**** Data provided ****
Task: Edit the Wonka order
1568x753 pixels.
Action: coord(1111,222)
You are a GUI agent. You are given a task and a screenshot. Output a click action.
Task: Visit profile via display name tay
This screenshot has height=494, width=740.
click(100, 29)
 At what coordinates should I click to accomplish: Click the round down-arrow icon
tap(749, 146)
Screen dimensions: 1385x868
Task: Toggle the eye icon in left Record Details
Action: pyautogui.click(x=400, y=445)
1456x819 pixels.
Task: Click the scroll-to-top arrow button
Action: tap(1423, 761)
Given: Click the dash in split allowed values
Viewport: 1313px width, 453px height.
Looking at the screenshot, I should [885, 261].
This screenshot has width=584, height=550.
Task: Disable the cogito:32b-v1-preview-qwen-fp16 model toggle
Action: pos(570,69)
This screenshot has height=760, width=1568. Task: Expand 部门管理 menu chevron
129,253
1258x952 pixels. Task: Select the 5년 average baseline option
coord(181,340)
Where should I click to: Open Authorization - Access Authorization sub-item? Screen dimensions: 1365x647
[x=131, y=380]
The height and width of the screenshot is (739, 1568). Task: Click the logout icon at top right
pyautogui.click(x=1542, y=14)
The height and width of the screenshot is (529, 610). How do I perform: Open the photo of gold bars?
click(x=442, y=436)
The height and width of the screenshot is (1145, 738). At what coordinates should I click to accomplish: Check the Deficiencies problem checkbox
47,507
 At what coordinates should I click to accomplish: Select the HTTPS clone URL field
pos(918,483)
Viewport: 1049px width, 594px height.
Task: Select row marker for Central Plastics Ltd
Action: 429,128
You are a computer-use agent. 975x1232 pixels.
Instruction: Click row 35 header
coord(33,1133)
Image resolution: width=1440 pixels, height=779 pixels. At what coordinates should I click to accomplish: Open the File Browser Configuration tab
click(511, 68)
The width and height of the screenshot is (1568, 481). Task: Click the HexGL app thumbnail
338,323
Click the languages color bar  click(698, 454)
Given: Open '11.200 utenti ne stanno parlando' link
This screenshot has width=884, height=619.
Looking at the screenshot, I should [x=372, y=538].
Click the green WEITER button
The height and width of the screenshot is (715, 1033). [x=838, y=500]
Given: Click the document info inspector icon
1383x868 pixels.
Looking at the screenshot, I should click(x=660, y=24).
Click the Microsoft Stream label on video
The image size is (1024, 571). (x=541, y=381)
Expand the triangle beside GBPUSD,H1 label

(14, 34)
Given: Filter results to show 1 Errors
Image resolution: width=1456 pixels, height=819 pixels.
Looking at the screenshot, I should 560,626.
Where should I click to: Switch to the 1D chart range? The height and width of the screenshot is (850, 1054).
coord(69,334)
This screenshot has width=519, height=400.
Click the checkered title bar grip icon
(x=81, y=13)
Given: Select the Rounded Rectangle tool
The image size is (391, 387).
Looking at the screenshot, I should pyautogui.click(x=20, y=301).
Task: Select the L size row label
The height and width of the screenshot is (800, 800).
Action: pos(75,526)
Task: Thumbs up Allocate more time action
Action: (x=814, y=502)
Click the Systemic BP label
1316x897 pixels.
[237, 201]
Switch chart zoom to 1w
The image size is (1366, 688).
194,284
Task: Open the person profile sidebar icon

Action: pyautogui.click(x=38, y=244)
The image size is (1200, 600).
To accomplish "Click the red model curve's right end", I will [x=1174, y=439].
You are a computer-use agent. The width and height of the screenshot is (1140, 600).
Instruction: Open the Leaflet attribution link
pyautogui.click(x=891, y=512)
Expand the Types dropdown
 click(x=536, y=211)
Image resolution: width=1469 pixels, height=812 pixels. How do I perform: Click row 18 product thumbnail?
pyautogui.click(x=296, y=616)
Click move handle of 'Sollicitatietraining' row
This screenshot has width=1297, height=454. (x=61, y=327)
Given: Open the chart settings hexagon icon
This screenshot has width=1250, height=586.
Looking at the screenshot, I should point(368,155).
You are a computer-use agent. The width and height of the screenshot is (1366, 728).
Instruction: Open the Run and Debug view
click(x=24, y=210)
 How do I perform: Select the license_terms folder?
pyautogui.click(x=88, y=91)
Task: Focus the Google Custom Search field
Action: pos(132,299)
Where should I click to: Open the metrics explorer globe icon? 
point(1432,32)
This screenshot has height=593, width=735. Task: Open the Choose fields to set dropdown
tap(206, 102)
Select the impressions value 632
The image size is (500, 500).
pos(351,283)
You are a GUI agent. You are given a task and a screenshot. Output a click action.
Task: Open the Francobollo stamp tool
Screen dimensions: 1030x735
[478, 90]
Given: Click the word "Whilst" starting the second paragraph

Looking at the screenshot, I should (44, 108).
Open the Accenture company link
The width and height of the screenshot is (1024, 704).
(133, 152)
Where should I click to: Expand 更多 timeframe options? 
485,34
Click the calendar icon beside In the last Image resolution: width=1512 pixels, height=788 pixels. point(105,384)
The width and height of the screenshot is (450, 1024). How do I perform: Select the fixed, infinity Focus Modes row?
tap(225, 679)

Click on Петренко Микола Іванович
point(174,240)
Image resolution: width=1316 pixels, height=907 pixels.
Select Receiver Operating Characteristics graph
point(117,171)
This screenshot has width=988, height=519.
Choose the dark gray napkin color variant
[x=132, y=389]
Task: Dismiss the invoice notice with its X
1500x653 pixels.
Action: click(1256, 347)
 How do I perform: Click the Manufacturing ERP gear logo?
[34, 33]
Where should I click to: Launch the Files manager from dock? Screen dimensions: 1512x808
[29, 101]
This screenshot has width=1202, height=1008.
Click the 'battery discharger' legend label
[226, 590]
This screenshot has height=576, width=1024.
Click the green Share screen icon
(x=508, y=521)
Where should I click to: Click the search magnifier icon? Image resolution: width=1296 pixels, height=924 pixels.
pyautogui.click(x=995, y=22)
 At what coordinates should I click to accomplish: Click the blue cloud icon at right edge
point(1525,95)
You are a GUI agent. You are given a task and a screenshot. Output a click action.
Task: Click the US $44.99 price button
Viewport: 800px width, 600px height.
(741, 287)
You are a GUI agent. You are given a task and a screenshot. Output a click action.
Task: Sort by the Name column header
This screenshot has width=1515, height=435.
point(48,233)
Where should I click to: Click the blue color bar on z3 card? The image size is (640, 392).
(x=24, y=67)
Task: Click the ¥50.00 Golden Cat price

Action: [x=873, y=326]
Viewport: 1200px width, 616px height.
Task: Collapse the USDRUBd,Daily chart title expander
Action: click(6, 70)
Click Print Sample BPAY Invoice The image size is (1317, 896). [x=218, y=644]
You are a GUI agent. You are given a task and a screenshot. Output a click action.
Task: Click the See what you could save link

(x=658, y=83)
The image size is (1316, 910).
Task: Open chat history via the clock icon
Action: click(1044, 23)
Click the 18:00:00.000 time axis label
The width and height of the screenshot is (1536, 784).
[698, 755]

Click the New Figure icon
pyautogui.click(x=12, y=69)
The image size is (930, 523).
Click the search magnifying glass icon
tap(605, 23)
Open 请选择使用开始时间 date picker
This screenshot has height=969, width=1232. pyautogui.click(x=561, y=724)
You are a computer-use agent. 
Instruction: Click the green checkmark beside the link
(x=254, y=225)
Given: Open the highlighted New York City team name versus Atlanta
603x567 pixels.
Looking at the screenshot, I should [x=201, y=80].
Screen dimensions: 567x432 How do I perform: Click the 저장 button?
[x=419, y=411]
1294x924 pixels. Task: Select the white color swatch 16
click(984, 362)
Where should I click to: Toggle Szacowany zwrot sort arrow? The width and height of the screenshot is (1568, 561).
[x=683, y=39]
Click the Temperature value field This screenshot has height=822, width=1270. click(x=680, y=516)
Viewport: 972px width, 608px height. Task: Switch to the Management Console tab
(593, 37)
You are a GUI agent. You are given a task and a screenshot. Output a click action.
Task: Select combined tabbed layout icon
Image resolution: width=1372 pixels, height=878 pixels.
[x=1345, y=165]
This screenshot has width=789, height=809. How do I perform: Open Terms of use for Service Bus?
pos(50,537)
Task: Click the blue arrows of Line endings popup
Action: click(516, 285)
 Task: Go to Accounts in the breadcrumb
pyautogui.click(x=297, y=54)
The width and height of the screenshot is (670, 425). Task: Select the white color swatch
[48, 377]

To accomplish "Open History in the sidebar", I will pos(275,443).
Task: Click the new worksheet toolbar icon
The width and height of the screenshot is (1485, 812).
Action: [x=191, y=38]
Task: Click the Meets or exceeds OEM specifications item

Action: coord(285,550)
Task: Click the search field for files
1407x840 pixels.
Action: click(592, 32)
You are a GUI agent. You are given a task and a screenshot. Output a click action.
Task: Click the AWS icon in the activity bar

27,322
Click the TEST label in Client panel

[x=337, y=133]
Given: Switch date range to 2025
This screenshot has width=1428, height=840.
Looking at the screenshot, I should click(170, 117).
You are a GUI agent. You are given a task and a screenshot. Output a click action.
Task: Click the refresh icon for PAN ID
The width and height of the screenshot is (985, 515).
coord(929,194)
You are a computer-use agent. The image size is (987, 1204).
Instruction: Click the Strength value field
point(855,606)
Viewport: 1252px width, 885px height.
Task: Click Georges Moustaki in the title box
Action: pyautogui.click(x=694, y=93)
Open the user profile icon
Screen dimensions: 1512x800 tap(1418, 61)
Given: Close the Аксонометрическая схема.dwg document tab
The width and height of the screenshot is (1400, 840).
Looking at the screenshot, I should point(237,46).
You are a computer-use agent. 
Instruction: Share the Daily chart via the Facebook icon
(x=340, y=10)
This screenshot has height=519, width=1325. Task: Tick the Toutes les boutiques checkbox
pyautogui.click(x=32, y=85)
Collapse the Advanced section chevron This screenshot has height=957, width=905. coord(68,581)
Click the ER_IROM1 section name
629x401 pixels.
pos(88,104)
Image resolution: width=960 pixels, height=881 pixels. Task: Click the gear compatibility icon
****
#### Exercise prompt:
Please copy the lines from the very first one through the line that contains "click(511, 68)", including both of those lines.

#### Task result:
Task: Edit the Wonka order
1568x753 pixels.
Action: coord(1111,222)
You are a GUI agent. You are given a task and a screenshot. Output a click action.
Task: Visit profile via display name tay
This screenshot has height=494, width=740.
click(100, 29)
 At what coordinates should I click to accomplish: Click the round down-arrow icon
tap(749, 146)
Screen dimensions: 1385x868
Task: Toggle the eye icon in left Record Details
Action: pyautogui.click(x=400, y=445)
1456x819 pixels.
Task: Click the scroll-to-top arrow button
Action: tap(1423, 761)
Given: Click the dash in split allowed values
Viewport: 1313px width, 453px height.
Looking at the screenshot, I should [885, 261].
This screenshot has width=584, height=550.
Task: Disable the cogito:32b-v1-preview-qwen-fp16 model toggle
Action: pos(570,69)
This screenshot has height=760, width=1568. Task: Expand 部门管理 menu chevron
129,253
1258x952 pixels. Task: Select the 5년 average baseline option
coord(181,340)
Where should I click to: Open Authorization - Access Authorization sub-item? Screen dimensions: 1365x647
[x=131, y=380]
The height and width of the screenshot is (739, 1568). Task: Click the logout icon at top right
pyautogui.click(x=1542, y=14)
The height and width of the screenshot is (529, 610). How do I perform: Open the photo of gold bars?
click(x=442, y=436)
The height and width of the screenshot is (1145, 738). At what coordinates should I click to accomplish: Check the Deficiencies problem checkbox
47,507
 At what coordinates should I click to accomplish: Select the HTTPS clone URL field
pos(918,483)
Viewport: 1049px width, 594px height.
Task: Select row marker for Central Plastics Ltd
Action: 429,128
You are a computer-use agent. 975x1232 pixels.
Instruction: Click row 35 header
coord(33,1133)
Image resolution: width=1440 pixels, height=779 pixels. At what coordinates should I click to accomplish: Open the File Browser Configuration tab
click(511, 68)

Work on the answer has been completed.